With Hurriyat trying to jockey itself into the twin positions of interlocutor and protagonist on the one hand and a mediator on the other, many questions arise. Has the Vajpayee government begun to dilute our over-50-year-old stand on Kashmir? Has it accepted the Hurriyat and Pakistani position that Kashmir is a ``disputed'' territory? Is it willing to accept Pakistan as an essential party to the ``final solution,'' and mediators like the Hurriyat for an Indo-Pak dialogue? Has it decided to sideline the elected government of J&K, the Ladakh Buddhist leadership and the Pandit and Sikh community of Kashmir by implicitly accepting Hurriyat as the sole interlocutors? And does the prime minister's ``Insaniyat'' transcend the Indian constitution as the guiding beacon for a solution?
The ceasefire announcement was made without much thought to what the government wanted to achieve as the final solution. It has been saved the embarrassment of clarifying the solution it is seeking by the predictably archaic Pakistani response and the overconfidence of the Hurriyat leadership. It has been allowed to get away with an important international diplomacy success a confused opposition and by the bankruptcy of foreign-policy ideas in the Congress.
It would do well not to rest on is fortuitous laurels. The Bush administration has made it clear that getting India to move forward on Kashmir is a continuing priority of US foreign policy. The government must clarify how it sees the ``solution process'' proceeding.
The Indian position, which has a complete political consensus on J&K being an integral part of India, requires that the talks with the representatives of J&K, led by the Hurriyat Conference, should begin immediately to solve all outstanding issues of administration, management, economic and social development, democracy and elections in Kashmir. It must also cover the thorny autonomy demands.
The protagonists in this dialogue are the Indian government and the representatives of the people of J&K. Pakistan has no place in it. The Hurriyat Conference leadership should be given every facility as major representatives of the people. It should also be made clear to them that their mediation is not needed for an Indo-Pak dialogue nor are prior consultations with the Musharraf regime or militants based in Pakistan for solving their grievances vis-a-vis the Indian government.

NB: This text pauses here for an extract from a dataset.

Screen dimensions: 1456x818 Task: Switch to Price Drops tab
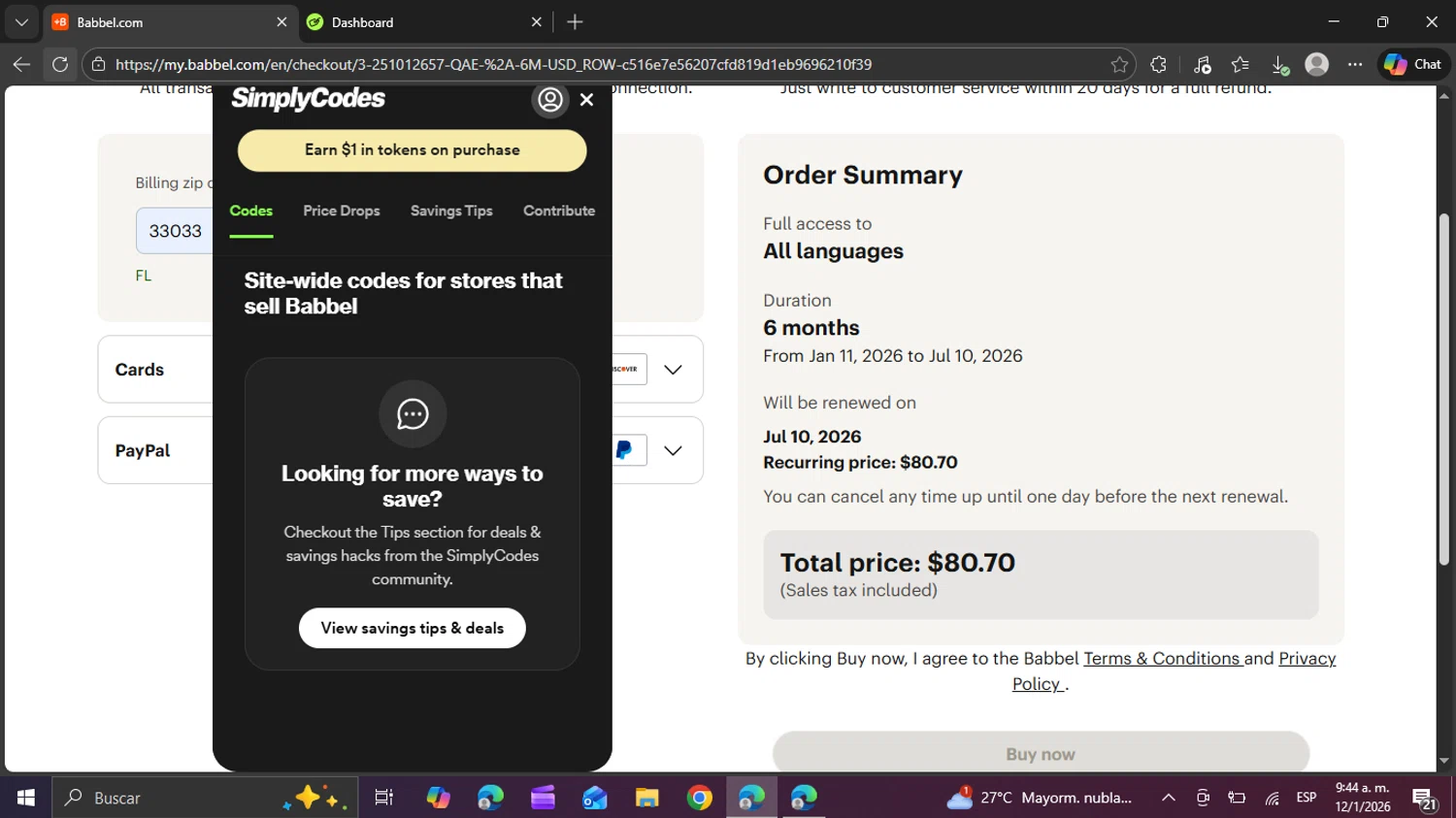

The second element of this ``solution process'' is dialogue with Pakistan on POK and the support to militants groups in J&K. It should be made clear that Pakistan is a party to only these two issues. For the international community, it should be evident that the major Indian concession is to extend the ceasefire and suspend the prior demand of cessation of Pakistani support for terrorism in Kashmir. As long as Pakistan sees the ceasefire as an outcome of India's weakness, and success of Pakistan's proxy war, no dialogue will ever succeed.

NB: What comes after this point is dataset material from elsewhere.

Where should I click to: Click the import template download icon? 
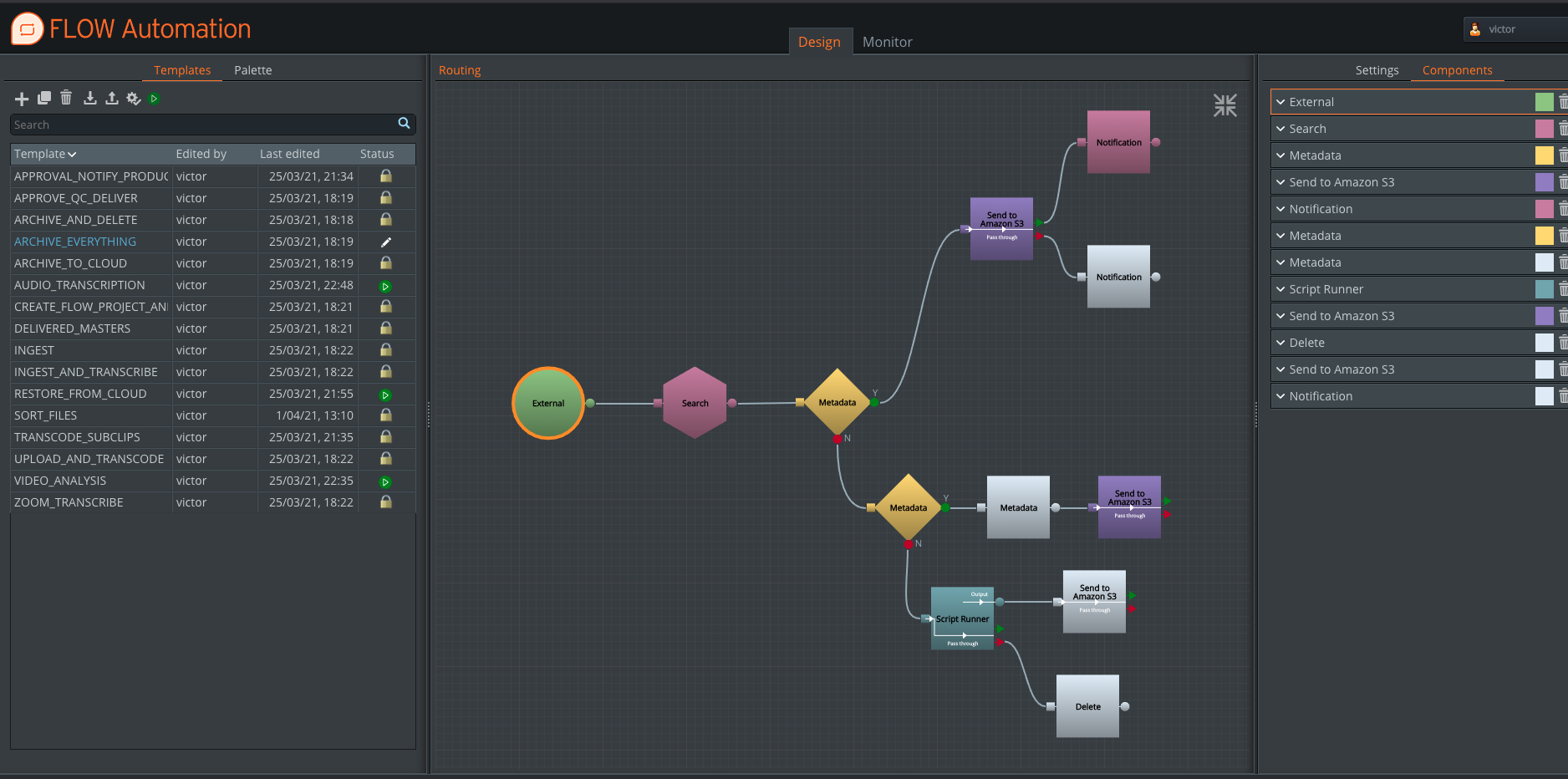pyautogui.click(x=89, y=99)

The parallel dialogue streams, one with Hurriyat Conference, the other with the Pakistan Government, would ultimately merge. That final solution - whether we insist on re-claiming POK and the northern territories of the erstwhile state of J&K, or whether we accept the Line of Actual Control as the international border - depends on the outcome of these two streams.

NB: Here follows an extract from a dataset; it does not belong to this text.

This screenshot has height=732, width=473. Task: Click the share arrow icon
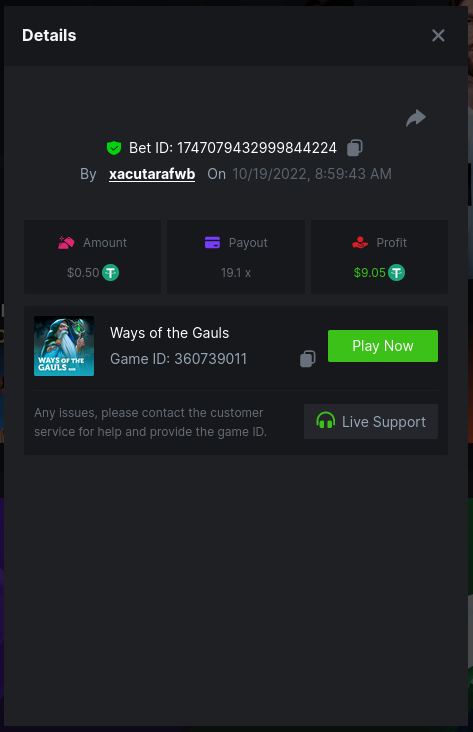[x=416, y=118]
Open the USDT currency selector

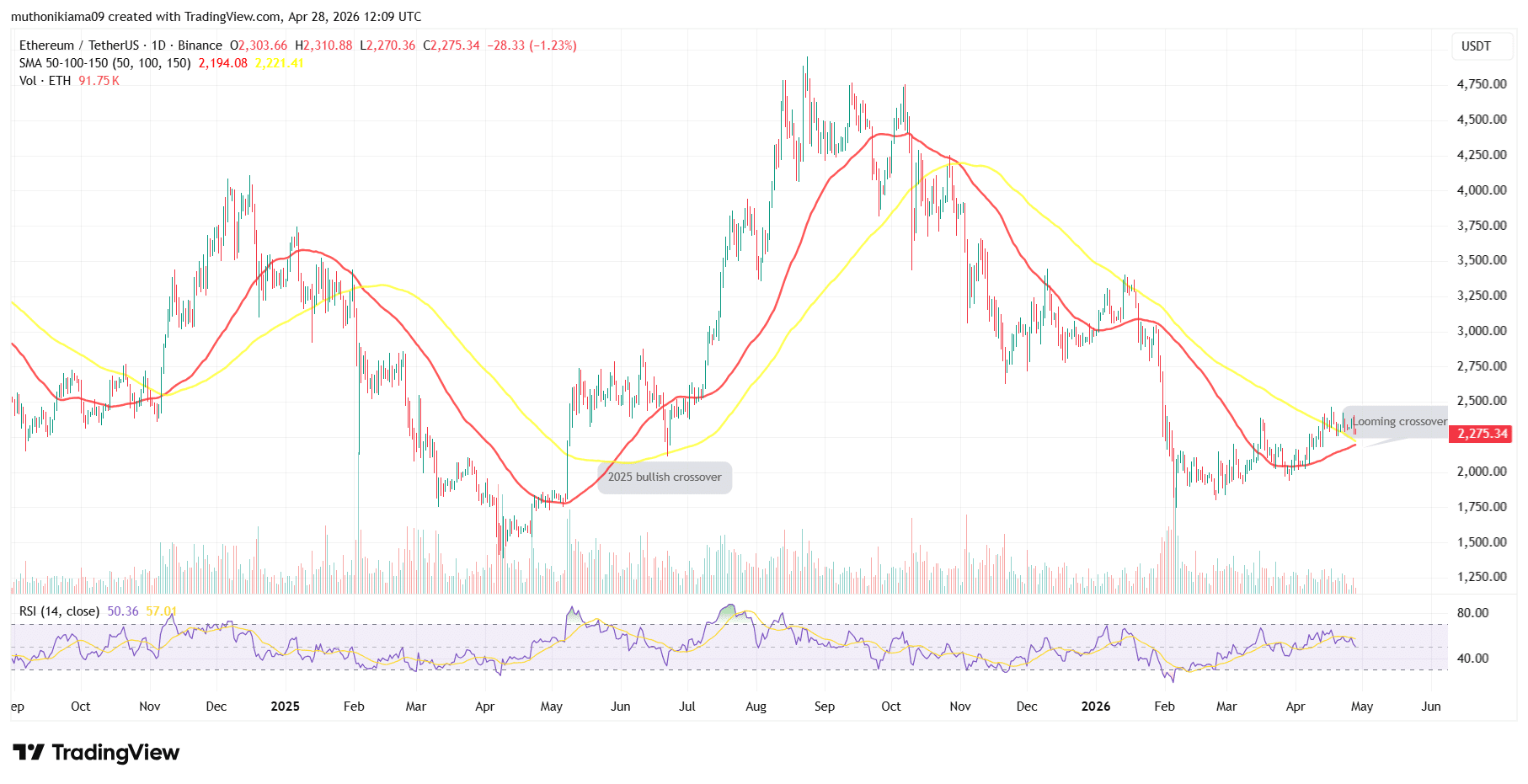pyautogui.click(x=1475, y=46)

A continued unilateral ceasefire will cause further loss of life of Indian security forces and J&K's civilian population. This can only be justified if the ``solution process' is accompanied by total clarity and transparency in the objectives. The overwhelming reliance on the ceasefire as the only mechanism ignores the search for other mechanisms and has led the Indian people to believe that the process is itself the solution. Should it fail, the government should continue to look for other mechanisms and not withdraw into its shell to appease the hardliners.